En nuestro Directv hay dos canales chilenos después de CNN. Hace tres semanas largas se me ocurrió sintonizarlos y me llevé la misma sorpresa y susto que mucha gente al ver los incendios, los saqueos, las manifestaciones masivas y el obvio descontento. Sobre todo, que aquello no compaginaba con la imagen de un país oasis, ya miembro de la OCDE, donde un acelerado crecimiento económico había derrotado la pobreza. Los datos que certifican esto son innegables, aunque las imágenes de vandalismo y represión también. Aparte de indignarme con los anarquistas que destruían sin mayor compasión, de entender la torpeza de las reacciones de Piñera y de constatar que las Fuerzas Militares chilenas siguen teniendo su lado cruel, nada más me quedó claro. Ahora, casi un mes después, he llegado a una hipótesis plausible que paso a explicar.
De 1970 a 1973 Chile pasó por lo que bien puede considerarse un tiempo de locura —de haber existido la segunda vuelta, Allende no llega nunca al poder—, tras la cual apareció un general, Augusto Pinochet, que trató al país como un manicomio e impuso una cruel dictadura militar. Ya para 1980, en un rapto de formalismo, la dictadura promulgó una Constitución, diseñada como una camisa de fuerza. En 1988 el jefe del manicomio quiso prolongar su estadía en el poder hasta 1997, pero perdió el referendo y se vio obligado a convocar a elecciones abiertas, que fueron ganadas por Patricio Aylwin.

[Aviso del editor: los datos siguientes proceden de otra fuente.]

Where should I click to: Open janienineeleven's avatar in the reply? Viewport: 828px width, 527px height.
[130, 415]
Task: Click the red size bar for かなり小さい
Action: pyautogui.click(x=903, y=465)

Pese a que el plebiscito nacional de 1989 aflojó en algo las correas, la camisa de fuerza siguió en su lugar. Los presidentes posteriores, sobre todo Ricardo Lagos, las aflojaron algo más, si bien ninguno pudo archivar el adminículo. Eso hasta hace tres semanas, cuando el país empezó a convulsionar de manera salvaje. Sí, las cosas han mejorado en las últimas décadas, pero justamente por eso la gente quiere archivar la camisa de fuerza, o sea, quiere libertad.
Unos días atrás, la Asociación Chilena de Municipalidades (AChM), partiendo de sus atribuciones legales, decidió realizar el 7 y 8 de diciembre una consulta nacional, no vinculante, mediante la cual se preguntará a la gente, de la forma más masiva posible, si quiere o no una nueva Constitución. Supongo que no habrá que aclarar que los chilenos ricos, en su mayoría, y la derecha, así como los militares, no desean una constituyente, pues es imposible prever el resultado, pero ya han dado su brazo a torcer porque ven venir meses de una clara ingobernabilidad y, sobre todo, que la economía empezó a sufrir, así que no les quedó otro remedio. Uno no sabe por qué hablan de “Congreso constituyente”, no de una asamblea ídem. Igual, sospecho que el proceso ya se volvió irreversible.
Una constituyente es la única manera que tiene Chile para pasar de la actual fase de conmoción pública diaria a una fase política. Mucho se menciona allá la experiencia colombiana de 1990-1991. Con razón. Pese a que aquí hubo un claro chantaje de los “extraditables” a la Asamblea, al final nos quedó una carta infinitamente más abierta y democrática que la de Núñez y Caro de 1886, personajes hoy olvidados salvo por los historiadores.
Otro día hablamos de la caída de Evo Morales, cuya moraleja es contundente y virtuosa: Evo quiso reelegirse (¡por 4ª vez!) con trampa y se vio obligado a renunciar. Ojalá lo segundo se vuelva costumbre, no lo primero. Eso sí, no veo por qué se habla de un golpe de Estado. A Evo lo tumbó el fraude electoral que cometió.